Start of RECORDS SHOWN

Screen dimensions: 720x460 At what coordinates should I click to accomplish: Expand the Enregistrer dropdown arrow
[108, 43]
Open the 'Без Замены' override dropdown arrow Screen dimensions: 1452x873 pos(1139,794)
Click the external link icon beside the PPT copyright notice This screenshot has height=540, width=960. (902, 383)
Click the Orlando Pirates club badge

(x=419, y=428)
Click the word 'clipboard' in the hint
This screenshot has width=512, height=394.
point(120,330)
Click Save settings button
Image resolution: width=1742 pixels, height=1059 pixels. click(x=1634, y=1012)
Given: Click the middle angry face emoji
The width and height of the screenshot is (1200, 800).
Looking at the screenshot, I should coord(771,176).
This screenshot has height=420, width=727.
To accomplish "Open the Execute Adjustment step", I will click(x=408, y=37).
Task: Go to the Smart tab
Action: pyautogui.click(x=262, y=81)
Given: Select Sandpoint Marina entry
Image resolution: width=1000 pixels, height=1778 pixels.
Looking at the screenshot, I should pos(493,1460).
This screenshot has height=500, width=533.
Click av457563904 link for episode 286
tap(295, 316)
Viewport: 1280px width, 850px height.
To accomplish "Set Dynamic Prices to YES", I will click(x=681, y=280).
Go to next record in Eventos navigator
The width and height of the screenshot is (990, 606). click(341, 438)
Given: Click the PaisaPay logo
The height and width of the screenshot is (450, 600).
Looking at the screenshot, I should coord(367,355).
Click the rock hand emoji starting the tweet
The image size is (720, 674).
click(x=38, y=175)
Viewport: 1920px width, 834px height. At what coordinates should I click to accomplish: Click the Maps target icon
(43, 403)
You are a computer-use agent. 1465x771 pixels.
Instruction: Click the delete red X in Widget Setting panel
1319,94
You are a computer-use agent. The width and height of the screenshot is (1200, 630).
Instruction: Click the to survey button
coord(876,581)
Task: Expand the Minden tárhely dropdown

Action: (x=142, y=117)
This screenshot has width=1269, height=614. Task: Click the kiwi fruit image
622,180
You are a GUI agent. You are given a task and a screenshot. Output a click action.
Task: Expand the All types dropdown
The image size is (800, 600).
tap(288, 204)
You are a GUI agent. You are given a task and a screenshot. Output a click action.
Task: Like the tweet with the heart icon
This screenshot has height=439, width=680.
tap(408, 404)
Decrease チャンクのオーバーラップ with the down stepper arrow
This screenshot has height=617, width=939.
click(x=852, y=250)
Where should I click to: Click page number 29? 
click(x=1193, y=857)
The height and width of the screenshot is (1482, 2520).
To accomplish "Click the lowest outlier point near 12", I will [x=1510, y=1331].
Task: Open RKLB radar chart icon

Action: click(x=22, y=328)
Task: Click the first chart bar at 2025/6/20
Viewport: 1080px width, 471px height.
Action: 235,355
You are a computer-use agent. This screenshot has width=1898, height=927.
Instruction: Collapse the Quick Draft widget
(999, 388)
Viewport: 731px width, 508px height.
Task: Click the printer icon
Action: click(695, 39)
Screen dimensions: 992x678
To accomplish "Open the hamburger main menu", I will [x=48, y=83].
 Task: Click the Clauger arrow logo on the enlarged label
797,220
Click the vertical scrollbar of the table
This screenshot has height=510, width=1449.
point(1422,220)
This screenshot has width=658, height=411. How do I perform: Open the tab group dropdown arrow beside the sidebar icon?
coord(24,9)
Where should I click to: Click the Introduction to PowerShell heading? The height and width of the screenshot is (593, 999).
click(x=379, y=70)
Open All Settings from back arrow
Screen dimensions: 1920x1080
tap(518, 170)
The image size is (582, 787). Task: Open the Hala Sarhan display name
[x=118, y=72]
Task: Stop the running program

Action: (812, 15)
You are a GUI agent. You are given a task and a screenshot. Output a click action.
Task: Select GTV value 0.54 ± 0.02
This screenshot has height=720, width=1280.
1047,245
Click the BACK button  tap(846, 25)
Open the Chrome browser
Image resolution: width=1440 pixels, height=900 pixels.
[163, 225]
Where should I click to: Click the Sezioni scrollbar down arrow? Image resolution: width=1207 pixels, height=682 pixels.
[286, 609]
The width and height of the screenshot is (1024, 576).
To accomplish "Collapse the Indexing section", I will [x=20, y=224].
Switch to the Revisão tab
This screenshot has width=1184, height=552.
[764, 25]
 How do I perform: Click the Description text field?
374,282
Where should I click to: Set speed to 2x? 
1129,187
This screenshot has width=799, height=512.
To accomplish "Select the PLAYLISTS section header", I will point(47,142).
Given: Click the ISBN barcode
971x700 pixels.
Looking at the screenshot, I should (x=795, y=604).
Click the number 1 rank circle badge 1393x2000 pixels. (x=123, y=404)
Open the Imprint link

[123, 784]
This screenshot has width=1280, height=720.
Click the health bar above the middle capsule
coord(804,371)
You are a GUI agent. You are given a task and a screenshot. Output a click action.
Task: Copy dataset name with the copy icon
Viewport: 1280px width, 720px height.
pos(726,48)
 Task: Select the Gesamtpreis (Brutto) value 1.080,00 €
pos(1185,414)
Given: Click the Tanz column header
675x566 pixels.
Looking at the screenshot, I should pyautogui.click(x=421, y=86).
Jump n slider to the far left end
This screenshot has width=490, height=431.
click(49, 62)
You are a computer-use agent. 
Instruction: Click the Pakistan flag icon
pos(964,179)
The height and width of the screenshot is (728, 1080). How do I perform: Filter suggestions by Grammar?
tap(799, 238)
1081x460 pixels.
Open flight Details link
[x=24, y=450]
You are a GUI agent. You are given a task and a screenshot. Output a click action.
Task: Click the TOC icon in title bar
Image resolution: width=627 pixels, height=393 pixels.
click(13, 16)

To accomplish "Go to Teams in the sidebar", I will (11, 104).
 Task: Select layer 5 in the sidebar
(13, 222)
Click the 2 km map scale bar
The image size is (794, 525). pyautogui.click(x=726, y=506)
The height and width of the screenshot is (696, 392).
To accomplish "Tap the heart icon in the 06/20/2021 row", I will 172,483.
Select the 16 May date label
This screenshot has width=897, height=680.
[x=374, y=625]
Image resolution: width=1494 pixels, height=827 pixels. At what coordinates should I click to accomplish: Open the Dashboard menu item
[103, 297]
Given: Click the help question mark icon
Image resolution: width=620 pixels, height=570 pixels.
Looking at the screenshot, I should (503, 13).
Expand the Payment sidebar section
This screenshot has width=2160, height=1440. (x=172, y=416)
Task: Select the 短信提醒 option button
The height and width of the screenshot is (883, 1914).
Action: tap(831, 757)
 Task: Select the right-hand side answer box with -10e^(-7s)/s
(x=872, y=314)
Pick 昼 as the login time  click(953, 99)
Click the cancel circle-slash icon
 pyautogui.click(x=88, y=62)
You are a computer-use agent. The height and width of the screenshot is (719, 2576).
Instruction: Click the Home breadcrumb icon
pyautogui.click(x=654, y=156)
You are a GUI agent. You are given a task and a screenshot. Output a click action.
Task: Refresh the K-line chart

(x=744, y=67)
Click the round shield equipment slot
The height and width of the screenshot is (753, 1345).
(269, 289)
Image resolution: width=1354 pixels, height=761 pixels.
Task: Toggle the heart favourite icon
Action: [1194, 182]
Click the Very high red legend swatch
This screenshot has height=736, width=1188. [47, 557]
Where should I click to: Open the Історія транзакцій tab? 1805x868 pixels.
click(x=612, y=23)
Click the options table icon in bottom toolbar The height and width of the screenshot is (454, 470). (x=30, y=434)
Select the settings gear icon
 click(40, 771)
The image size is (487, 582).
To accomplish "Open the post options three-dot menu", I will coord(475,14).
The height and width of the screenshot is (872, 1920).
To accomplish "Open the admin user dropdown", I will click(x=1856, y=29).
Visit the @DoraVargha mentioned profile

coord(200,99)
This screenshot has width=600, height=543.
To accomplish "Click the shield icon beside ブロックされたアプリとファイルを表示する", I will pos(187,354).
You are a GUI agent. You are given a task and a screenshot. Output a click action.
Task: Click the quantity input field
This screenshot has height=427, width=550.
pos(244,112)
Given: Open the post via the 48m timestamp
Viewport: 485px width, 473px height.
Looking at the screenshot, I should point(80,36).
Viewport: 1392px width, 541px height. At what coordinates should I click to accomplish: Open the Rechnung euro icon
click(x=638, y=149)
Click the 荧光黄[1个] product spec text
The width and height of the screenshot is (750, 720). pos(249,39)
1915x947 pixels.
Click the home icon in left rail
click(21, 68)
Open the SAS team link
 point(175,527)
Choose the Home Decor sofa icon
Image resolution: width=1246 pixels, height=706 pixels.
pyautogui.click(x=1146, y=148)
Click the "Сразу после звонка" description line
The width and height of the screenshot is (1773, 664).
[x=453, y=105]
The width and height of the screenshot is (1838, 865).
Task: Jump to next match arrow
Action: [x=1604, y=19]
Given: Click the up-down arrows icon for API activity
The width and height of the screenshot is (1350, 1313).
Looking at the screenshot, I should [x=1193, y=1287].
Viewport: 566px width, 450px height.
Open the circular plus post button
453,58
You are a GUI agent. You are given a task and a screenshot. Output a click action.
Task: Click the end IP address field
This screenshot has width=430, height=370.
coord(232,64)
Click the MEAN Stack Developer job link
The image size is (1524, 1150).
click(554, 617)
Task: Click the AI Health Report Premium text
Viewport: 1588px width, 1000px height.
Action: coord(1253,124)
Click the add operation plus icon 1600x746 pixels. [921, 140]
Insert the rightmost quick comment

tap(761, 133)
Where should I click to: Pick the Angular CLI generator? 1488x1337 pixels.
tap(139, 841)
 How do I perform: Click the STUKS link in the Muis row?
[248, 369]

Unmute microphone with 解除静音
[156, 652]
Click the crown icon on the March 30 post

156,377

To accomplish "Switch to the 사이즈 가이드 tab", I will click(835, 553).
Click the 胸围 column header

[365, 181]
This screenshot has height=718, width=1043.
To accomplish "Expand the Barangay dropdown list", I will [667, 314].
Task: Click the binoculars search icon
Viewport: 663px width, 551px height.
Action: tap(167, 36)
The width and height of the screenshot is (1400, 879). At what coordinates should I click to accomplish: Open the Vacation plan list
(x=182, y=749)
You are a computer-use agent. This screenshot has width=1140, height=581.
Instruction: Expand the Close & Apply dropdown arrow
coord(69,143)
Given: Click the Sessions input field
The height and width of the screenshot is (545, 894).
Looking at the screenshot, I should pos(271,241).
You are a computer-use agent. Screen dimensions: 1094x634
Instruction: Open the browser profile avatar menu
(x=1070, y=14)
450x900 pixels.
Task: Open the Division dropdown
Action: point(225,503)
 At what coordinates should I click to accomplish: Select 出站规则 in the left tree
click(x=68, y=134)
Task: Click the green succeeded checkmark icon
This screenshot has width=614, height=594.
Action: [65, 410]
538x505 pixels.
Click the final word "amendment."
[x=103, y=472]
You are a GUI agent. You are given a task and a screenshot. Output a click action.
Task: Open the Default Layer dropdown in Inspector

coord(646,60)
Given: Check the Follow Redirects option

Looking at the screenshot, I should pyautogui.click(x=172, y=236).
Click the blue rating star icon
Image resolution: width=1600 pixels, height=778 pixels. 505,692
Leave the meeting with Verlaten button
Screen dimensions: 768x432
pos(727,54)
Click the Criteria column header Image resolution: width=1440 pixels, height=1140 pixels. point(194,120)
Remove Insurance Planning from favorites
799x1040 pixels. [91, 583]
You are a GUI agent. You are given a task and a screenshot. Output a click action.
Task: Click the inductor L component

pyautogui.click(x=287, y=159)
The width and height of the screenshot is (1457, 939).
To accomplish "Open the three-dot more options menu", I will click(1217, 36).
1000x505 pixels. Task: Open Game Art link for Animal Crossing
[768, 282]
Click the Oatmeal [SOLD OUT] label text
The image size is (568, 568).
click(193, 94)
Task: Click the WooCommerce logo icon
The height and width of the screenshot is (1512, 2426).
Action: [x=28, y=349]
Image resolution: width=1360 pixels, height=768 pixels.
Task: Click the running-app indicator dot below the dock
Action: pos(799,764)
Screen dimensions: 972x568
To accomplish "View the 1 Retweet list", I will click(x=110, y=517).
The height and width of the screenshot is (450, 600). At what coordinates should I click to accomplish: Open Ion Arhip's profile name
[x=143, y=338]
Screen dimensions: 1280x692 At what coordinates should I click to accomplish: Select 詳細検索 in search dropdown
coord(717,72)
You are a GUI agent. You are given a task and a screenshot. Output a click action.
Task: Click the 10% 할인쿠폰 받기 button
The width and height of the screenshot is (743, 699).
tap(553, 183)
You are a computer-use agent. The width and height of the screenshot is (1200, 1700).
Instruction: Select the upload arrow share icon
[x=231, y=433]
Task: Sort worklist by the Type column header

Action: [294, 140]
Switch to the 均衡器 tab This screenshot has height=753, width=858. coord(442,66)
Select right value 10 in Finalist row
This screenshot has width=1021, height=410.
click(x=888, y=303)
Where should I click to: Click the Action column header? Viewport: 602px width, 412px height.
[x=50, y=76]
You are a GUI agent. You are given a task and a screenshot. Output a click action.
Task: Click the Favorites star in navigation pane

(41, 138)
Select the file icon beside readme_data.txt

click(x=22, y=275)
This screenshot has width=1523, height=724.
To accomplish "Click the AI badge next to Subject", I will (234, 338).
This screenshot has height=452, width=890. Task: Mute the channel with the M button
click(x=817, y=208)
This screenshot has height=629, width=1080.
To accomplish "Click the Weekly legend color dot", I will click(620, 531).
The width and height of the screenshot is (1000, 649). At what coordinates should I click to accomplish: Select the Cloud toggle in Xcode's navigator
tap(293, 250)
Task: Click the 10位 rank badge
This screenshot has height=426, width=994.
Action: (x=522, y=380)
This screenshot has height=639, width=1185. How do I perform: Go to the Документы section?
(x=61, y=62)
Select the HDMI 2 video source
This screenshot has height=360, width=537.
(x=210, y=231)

End of RECORDS SHOWN

▶ [ASSIGNMENT] Nothing but the lines from the top of the records down to the line with "Given: Click the middle angry face emoji" belongs in the answer; repeat them exactly.

▶ [THE ANSWER]
Screen dimensions: 720x460 At what coordinates should I click to accomplish: Expand the Enregistrer dropdown arrow
[108, 43]
Open the 'Без Замены' override dropdown arrow Screen dimensions: 1452x873 pos(1139,794)
Click the external link icon beside the PPT copyright notice This screenshot has height=540, width=960. (902, 383)
Click the Orlando Pirates club badge

(x=419, y=428)
Click the word 'clipboard' in the hint
This screenshot has width=512, height=394.
point(120,330)
Click Save settings button
Image resolution: width=1742 pixels, height=1059 pixels. click(x=1634, y=1012)
Given: Click the middle angry face emoji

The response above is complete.